- **Exercise**
Transcribe the records below verbatim, from the line containing "Given: Select the Kupa filter chip" down through the last of the records.

- **Data shown**
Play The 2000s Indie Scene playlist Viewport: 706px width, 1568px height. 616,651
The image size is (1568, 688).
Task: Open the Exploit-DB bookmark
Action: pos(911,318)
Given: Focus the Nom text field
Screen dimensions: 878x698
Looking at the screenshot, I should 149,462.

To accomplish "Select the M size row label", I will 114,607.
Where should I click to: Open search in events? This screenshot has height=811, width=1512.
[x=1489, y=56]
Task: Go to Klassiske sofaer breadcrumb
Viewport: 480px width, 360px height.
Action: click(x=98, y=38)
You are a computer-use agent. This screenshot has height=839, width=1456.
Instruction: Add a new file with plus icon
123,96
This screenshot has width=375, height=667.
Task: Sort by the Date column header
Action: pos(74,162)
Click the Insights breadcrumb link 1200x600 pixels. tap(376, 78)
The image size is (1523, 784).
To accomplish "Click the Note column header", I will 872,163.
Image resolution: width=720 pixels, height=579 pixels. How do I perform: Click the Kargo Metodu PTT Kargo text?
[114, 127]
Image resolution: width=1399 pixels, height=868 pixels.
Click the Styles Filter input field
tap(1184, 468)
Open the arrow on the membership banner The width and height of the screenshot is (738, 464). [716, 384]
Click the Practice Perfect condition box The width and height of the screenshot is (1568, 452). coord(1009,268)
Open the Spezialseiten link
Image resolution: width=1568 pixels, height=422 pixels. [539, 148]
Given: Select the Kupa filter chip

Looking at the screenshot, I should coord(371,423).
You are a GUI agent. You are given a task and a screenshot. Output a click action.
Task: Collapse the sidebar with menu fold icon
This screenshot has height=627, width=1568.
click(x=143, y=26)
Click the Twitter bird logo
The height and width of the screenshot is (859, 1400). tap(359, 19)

- **Exercise answer**
Given: Select the Kupa filter chip

Looking at the screenshot, I should coord(371,423).
You are a GUI agent. You are given a task and a screenshot. Output a click action.
Task: Collapse the sidebar with menu fold icon
This screenshot has height=627, width=1568.
click(x=143, y=26)
Click the Twitter bird logo
The height and width of the screenshot is (859, 1400). tap(359, 19)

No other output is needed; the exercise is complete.